**Work instruction A**
In the article about Nicola Sturgeon, what exact amount did Peter Murrell plead guilty to embezzling from the SNP?
**Work instruction B**
Write out the Sturgeon article word for word, everything from "This was her" down to "custody pending sentencing.".

**Selected excerpt**
+===+

Former Scottish First Minister Nicola Sturgeon has said she has had “probably the worst week” of her life after her former husband admitted embezzling more than £400,000 from the Scottish National Party (SNP) she once led.
Speaking at Listowel Writers’ Week in County Kerry, Ireland, on Thursday, Sturgeon conceded she was “not OK”, describing herself as having been “deceived”, “misled”, and “betrayed” by her ex-husband, Peter Murrell.
This was her first public appearance since Murrell, from whom she separated in 2025, appeared in court on Monday. He pleaded guilty to embezzling a total of £400,310.65 from the SNP between 2010 and 2022. The funds were used to purchase a motorhome, cars, expensive watches, and a telescope, among other items. Murrell has been remanded in custody pending sentencing.
Sturgeon’s Emotional Address
Addressing the audience, Sturgeon said: “This has been probably the worst week of my life.” She added, “The last few years have had some tough ones for me, but this one, I think, surpasses all of them.”
The former SNP leader admitted she was coming to terms with having “spent many years married to somebody that, as it turns out, I obviously didn’t know at all.” She described this as “a really painful truth to process,” and noted she was “only in the very early stages of processing it.”
Sturgeon acknowledged that the public nature of the turmoil made it even harder, stating: “And then to be in a position of such public turmoil myself makes that even harder.”
Questions and Misunderstandings
Sturgeon said she would “talk much more” in the coming days, but noted that Murrell has yet to be sentenced, so the legal case remains live. She insisted she wanted “people to hear from me my side of this,” accepting that “there are questions.”
She addressed the likely public query: “How can she not have known?” Underlying that, she said, is a “big misassumption” that she knew about the purchases or how they were funded. “As recently as Monday I was reading about things in the newspapers for the first time, things that I had never seen, I didn’t know about,” she said.

+===+

**Dataset excerpt**
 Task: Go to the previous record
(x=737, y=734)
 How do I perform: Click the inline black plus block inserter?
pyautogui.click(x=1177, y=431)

+===+

**Solution A**
£400,310.65

**Solution B**
This was her first public appearance since Murrell, from whom she separated in 2025, appeared in court on Monday. He pleaded guilty to embezzling a total of £400,310.65 from the SNP between 2010 and 2022. The funds were used to purchase a motorhome, cars, expensive watches, and a telescope, among other items. Murrell has been remanded in custody pending sentencing.